■ **Data provided**:
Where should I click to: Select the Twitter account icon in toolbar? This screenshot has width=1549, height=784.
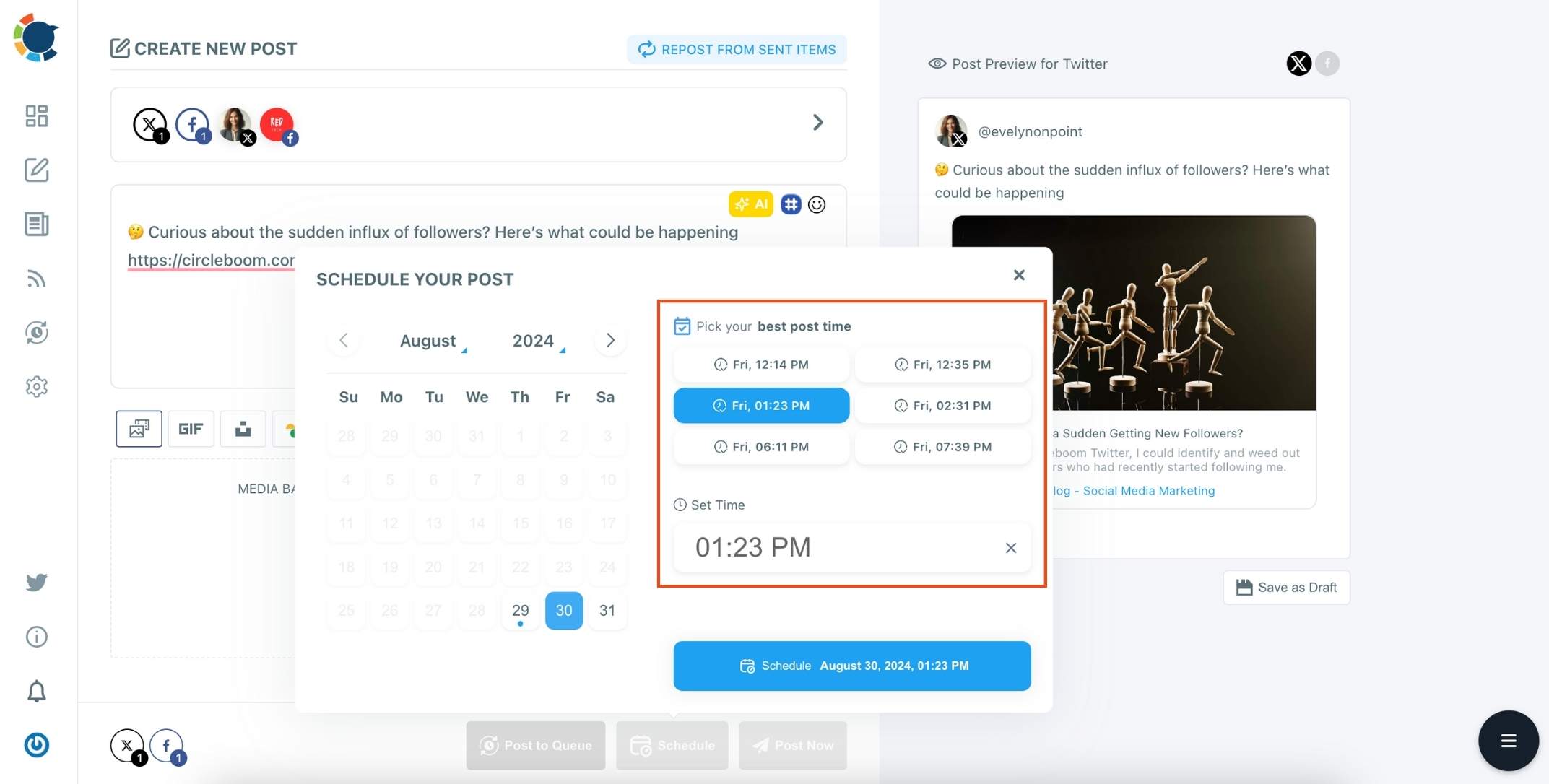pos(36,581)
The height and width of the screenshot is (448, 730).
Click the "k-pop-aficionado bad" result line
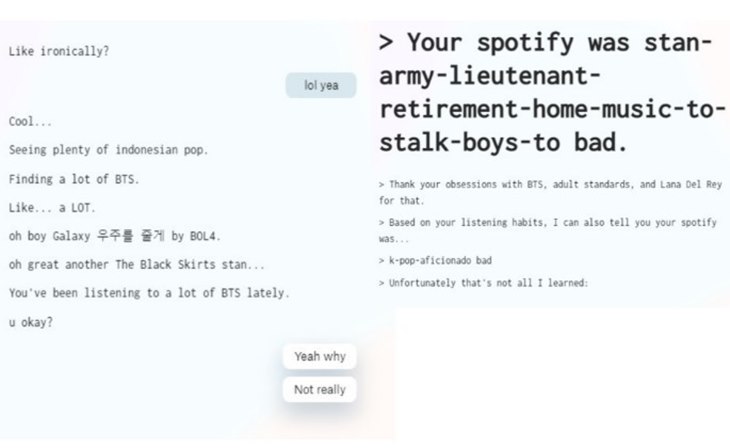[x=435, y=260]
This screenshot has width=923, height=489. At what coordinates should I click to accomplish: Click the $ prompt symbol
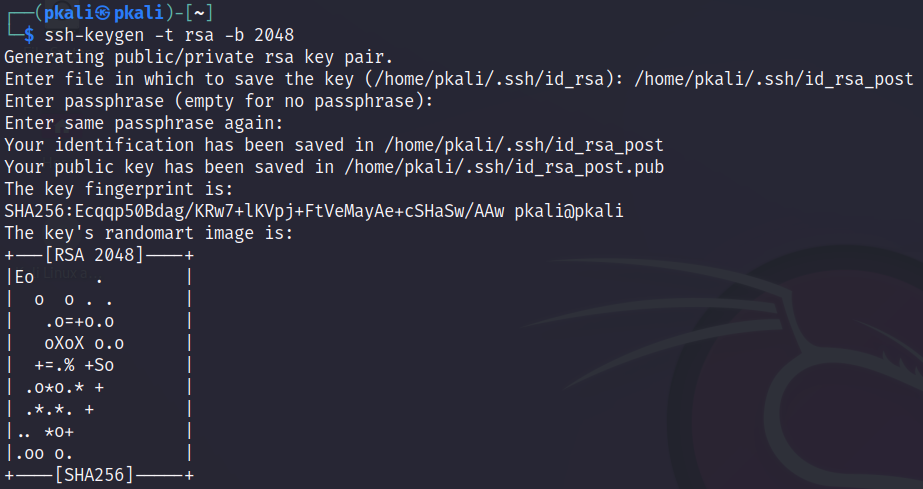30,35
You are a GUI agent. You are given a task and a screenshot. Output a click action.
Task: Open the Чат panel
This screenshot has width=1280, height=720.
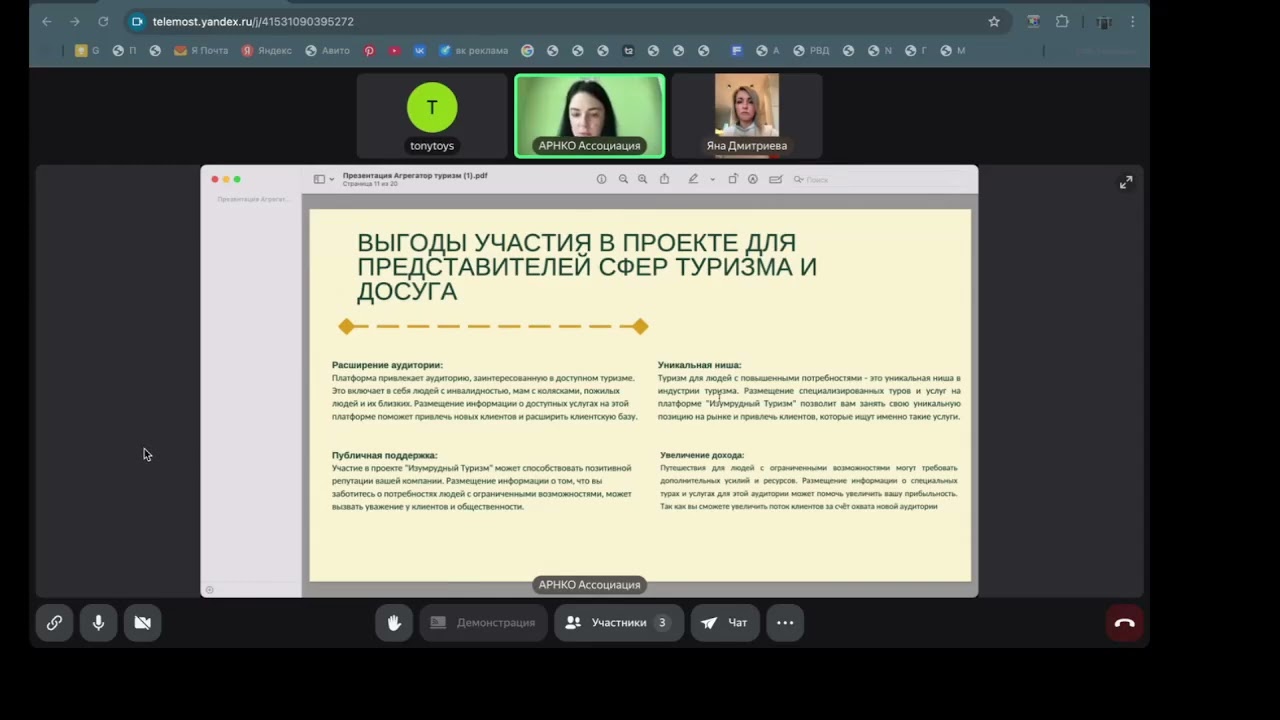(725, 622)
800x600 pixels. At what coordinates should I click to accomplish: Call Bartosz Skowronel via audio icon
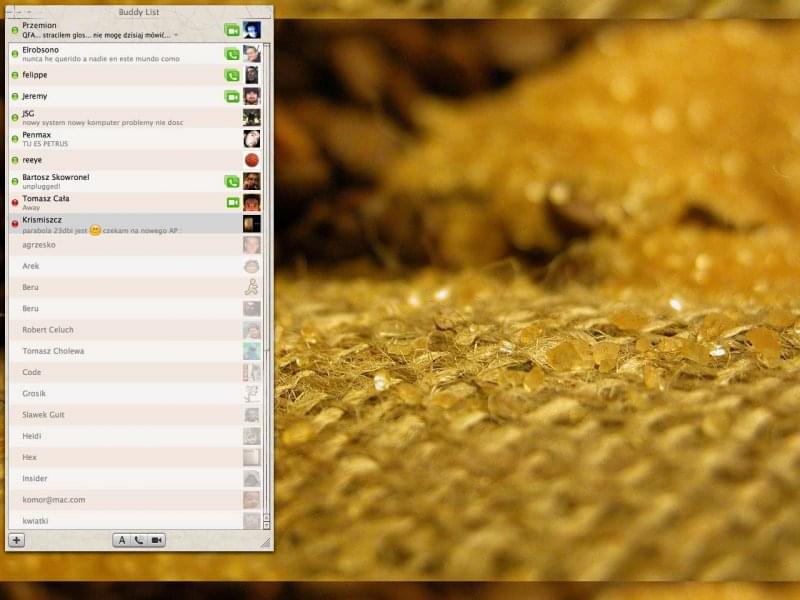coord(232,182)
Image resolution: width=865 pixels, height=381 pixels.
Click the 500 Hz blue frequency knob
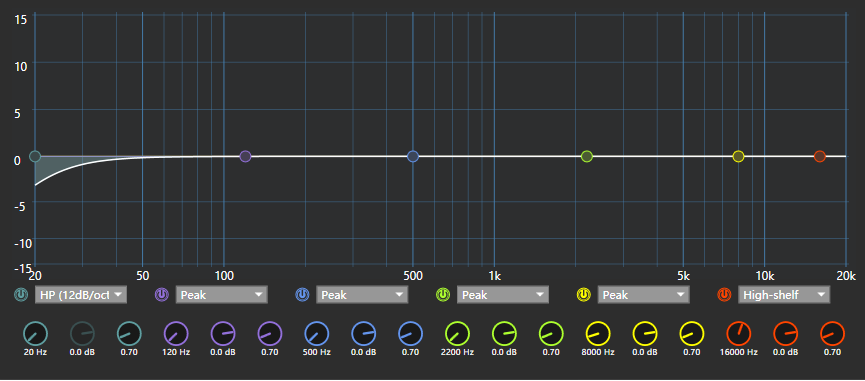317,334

■ **Assigned task**: In your copy, include no pictures, but reproduce all records exactly.

■ **Result**:
Where should I click to: Select the Twitter account icon in toolbar? This screenshot has width=1549, height=784.
pos(36,581)
The height and width of the screenshot is (448, 730).
Click the "k-pop-aficionado bad" result line
[x=435, y=260]
This screenshot has width=923, height=489. At what coordinates should I click to accomplish: Click the $ prompt symbol
30,35
You are a GUI agent. You are given a task and a screenshot. Output a click action.
Task: Open the Чат panel
This screenshot has width=1280, height=720.
(725, 622)
800x600 pixels. At what coordinates should I click to accomplish: Call Bartosz Skowronel via audio icon
coord(232,182)
Image resolution: width=865 pixels, height=381 pixels.
Click the 500 Hz blue frequency knob
317,334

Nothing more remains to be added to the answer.